Israel's singer Netta Barzilai aka Netta reacts after winning the final of the 63rd edition of the Eurovision Song Contest 2018 at the Altice Arena in Lisbon

Israel's singer Netta Barzilai aka Netta reacts after winning the final of the 63rd edition of the Eurovision Song Contest 2018 at the Altice Arena in Lisbon

He told Barzilai she "charmed the whole world", that she was Israel's greatest ambassador and how he was cheering her on while watching the competition with his whole family. I woke up to the exciting news.

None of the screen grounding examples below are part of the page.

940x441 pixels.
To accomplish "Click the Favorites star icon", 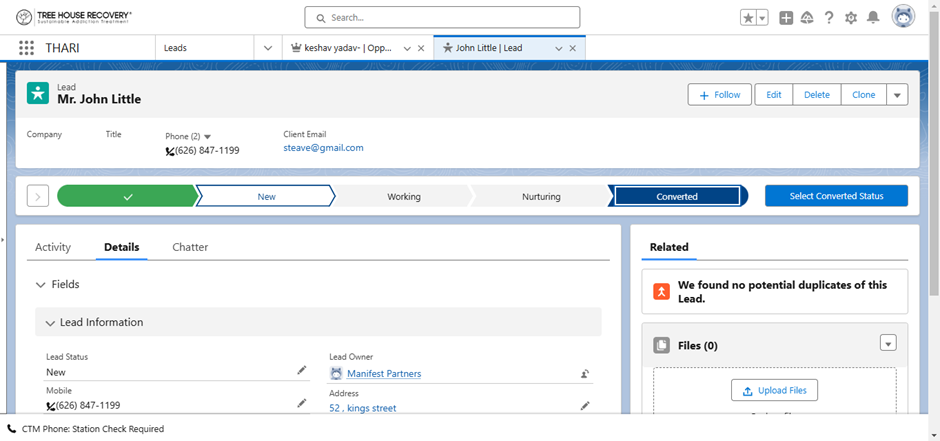I will click(748, 18).
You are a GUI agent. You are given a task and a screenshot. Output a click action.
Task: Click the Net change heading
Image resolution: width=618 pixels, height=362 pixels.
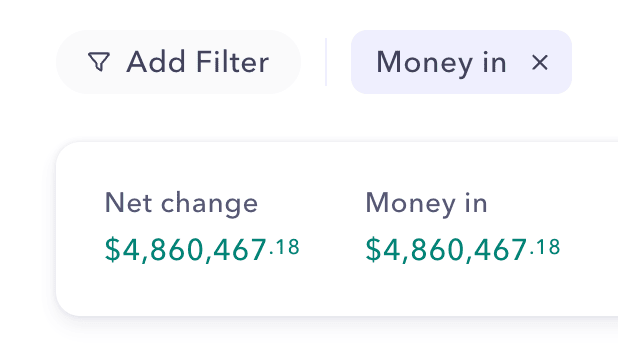click(181, 203)
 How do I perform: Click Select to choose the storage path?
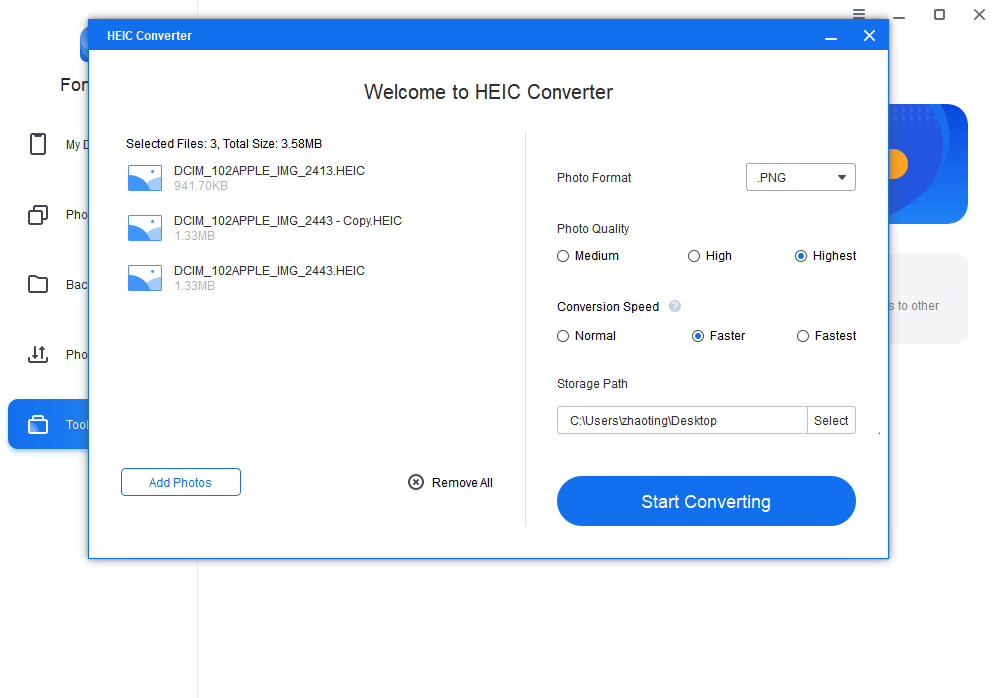tap(830, 420)
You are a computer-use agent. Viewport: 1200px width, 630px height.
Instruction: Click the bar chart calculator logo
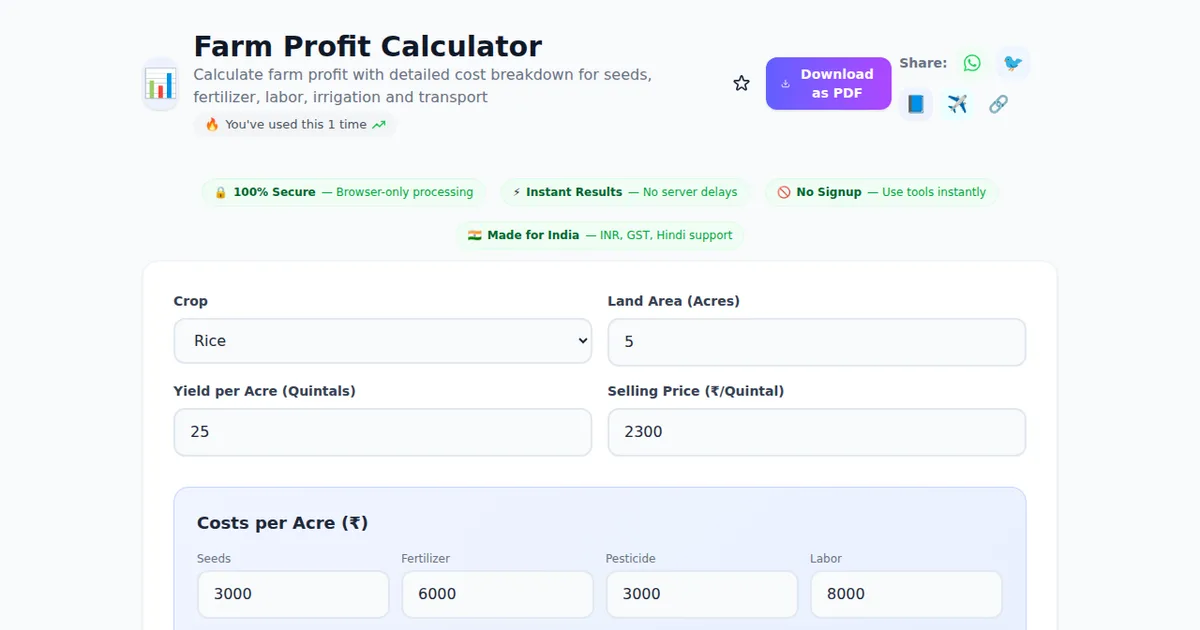pyautogui.click(x=160, y=84)
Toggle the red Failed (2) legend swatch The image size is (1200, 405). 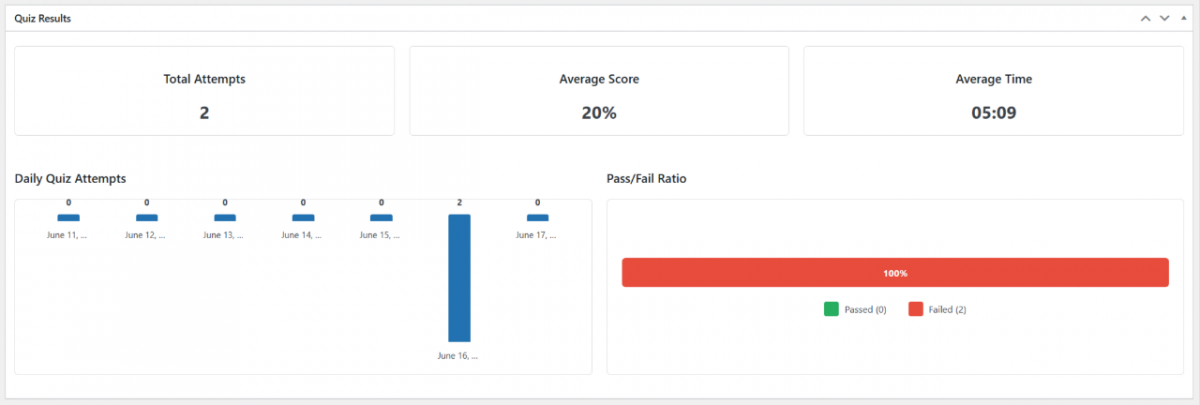point(915,309)
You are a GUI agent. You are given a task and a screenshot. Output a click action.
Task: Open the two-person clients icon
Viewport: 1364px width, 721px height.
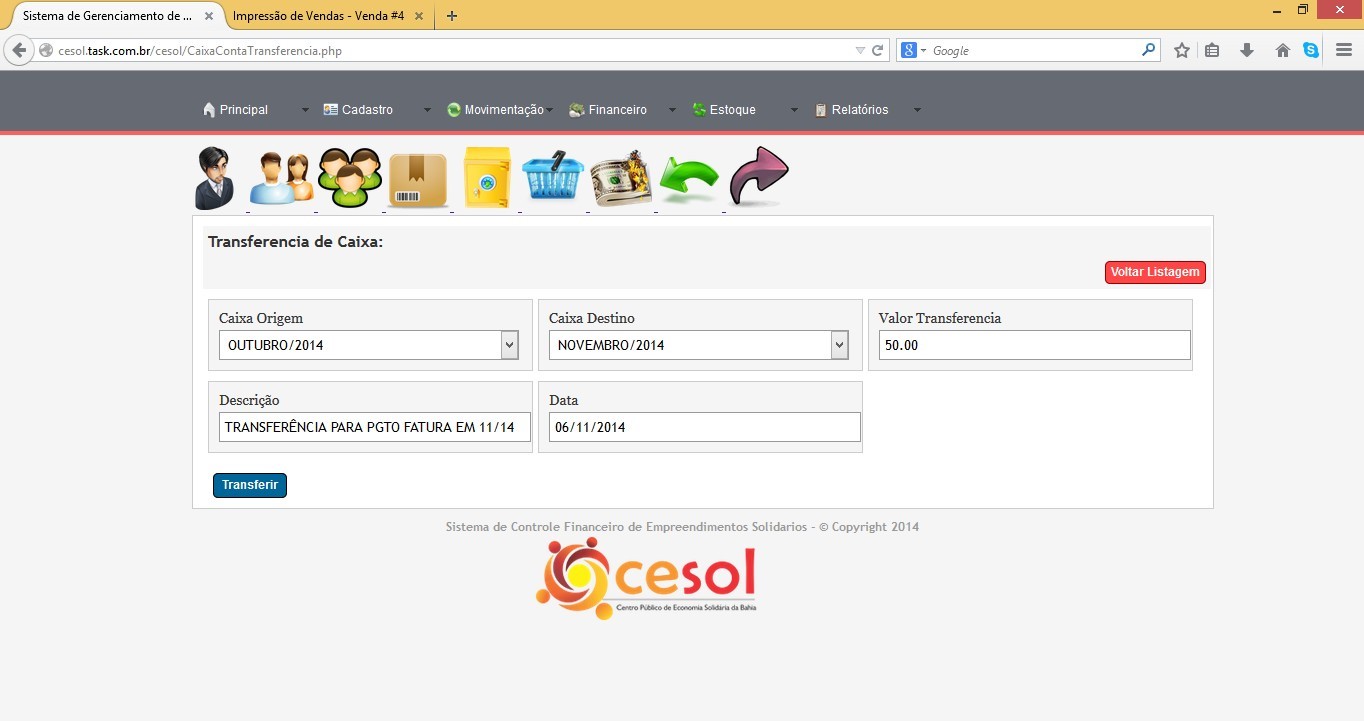tap(281, 179)
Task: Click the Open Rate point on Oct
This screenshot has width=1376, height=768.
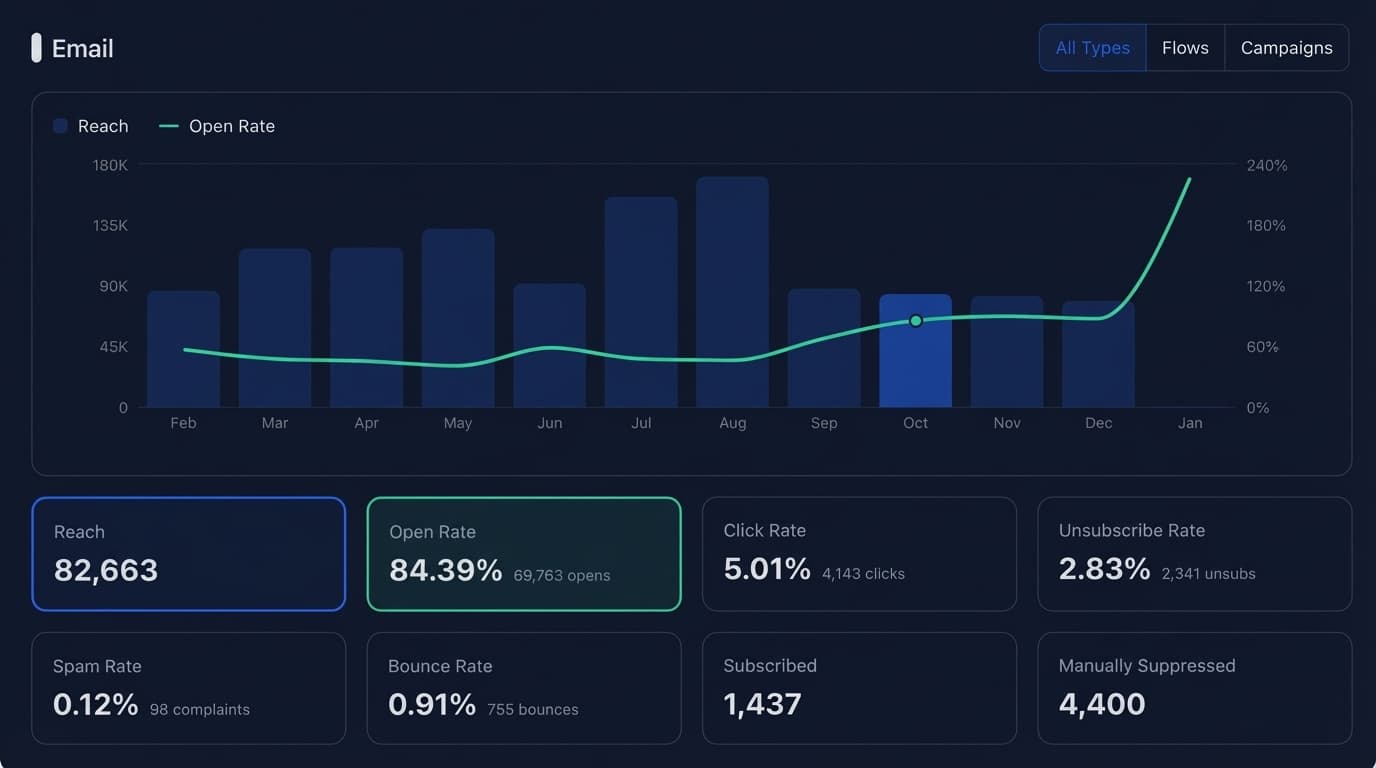Action: [915, 321]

A chorus of congratulatory messages from Israeli lawmakers, including Prime Minister Benjamin Netanyahu, celebrated both Netta's win and the opportunity for Israel to host.

She confessed she was in disbelief and her "jaw was on the floor" during the performance.

The 20th place in the Grand Final of the Eurovision Song Contest was not the achievement Jessica Mauboy hoped to book on behalf of Australia. "I really, honestly felt like I gave my all and sang my heart out as much as I could".

Kishon, a political hawk and the son of the late humorist Ephraim Kishon, failed to predict the future: Barzilai's unconventional song "Toy" in fact did win the contest, earning the fourth-highest score in the pan-European song competition's 63-year history.

A new study has shown that the view of the worldwide song contest Eurovision has an impact on the level of life satisfaction. Last night she proved them all wrong.

A win at the hugely popular Eurovision contest is as big as it gets.

Apparently the "show" and lyrics of "Toy" broke the hold of the BDS and other anti-Israel groups.

She won the competition with her song "Toy", a pop anthem that is all about female independence. It's clear that she won't starve herself into submission.

From Semester 2 this year the University of Melbourne will offer a subject called Eurovisions (EURO10002).

The prospect of Israel hosting next year's contest in Jerusalem shines a spotlight on the contested city just as Israel marks the annual Jerusalem Day, the anniversary of what it refers to as the city's "unification" following the 1967 war, and a day before the United States is set to officially open its embassy in the city.

In a country with a perpetual sense of siege, Israel tends to go gaga over any global success that reinforces its image of itself as a normal country.

Americans who find themselves in Israel in May discovered with a sense of surprise that there exists a major worldwide competition that is important to much of the world...and has nothing to do with soccer....but Americans barely know it.

The move has alienated Palestinians, who see it as step away from peace and the chance for them to create an independent state alongside Israel, also with Jerusalem as its capital.

And President Reuven Rivlin tweeted, "We're proud of you". It was the very first time Portugal hosted the contest.